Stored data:
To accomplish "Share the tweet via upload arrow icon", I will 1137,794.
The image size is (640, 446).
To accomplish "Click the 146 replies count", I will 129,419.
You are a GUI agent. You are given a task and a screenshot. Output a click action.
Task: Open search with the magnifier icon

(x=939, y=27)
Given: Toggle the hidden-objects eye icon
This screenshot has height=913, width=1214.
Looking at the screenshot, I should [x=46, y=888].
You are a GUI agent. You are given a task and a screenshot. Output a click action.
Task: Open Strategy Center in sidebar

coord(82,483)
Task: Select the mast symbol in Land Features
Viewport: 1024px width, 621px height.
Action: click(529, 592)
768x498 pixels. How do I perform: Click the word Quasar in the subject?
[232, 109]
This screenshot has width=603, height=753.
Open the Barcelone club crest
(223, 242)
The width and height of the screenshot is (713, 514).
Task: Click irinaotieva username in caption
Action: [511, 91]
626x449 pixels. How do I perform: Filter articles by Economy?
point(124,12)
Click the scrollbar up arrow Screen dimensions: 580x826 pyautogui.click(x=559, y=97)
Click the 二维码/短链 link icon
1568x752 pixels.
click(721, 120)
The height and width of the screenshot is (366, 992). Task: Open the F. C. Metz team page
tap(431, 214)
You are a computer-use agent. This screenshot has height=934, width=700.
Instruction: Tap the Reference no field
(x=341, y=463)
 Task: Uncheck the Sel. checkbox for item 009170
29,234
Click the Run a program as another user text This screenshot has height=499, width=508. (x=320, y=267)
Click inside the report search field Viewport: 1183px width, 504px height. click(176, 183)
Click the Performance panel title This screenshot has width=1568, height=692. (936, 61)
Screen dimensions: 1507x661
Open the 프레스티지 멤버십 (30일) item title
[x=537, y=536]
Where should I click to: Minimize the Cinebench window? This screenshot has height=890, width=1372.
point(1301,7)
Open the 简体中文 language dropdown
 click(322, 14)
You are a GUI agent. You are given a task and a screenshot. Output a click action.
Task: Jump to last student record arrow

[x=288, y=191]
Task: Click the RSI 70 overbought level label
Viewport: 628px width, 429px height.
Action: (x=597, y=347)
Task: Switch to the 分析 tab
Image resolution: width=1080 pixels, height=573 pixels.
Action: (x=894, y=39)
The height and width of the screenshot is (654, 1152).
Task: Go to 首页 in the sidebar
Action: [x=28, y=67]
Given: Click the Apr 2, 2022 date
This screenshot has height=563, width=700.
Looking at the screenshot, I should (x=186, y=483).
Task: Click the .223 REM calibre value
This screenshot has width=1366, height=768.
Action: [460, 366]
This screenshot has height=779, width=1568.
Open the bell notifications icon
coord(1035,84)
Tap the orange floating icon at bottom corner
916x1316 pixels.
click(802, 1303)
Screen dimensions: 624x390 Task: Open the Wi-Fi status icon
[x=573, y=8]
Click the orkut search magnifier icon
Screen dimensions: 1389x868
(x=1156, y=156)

§ EXERCISE REQUIREMENTS:
Tally the lines of the entries that include the word "accomplish" and give only the total.

§ TASK OUTPUT:
2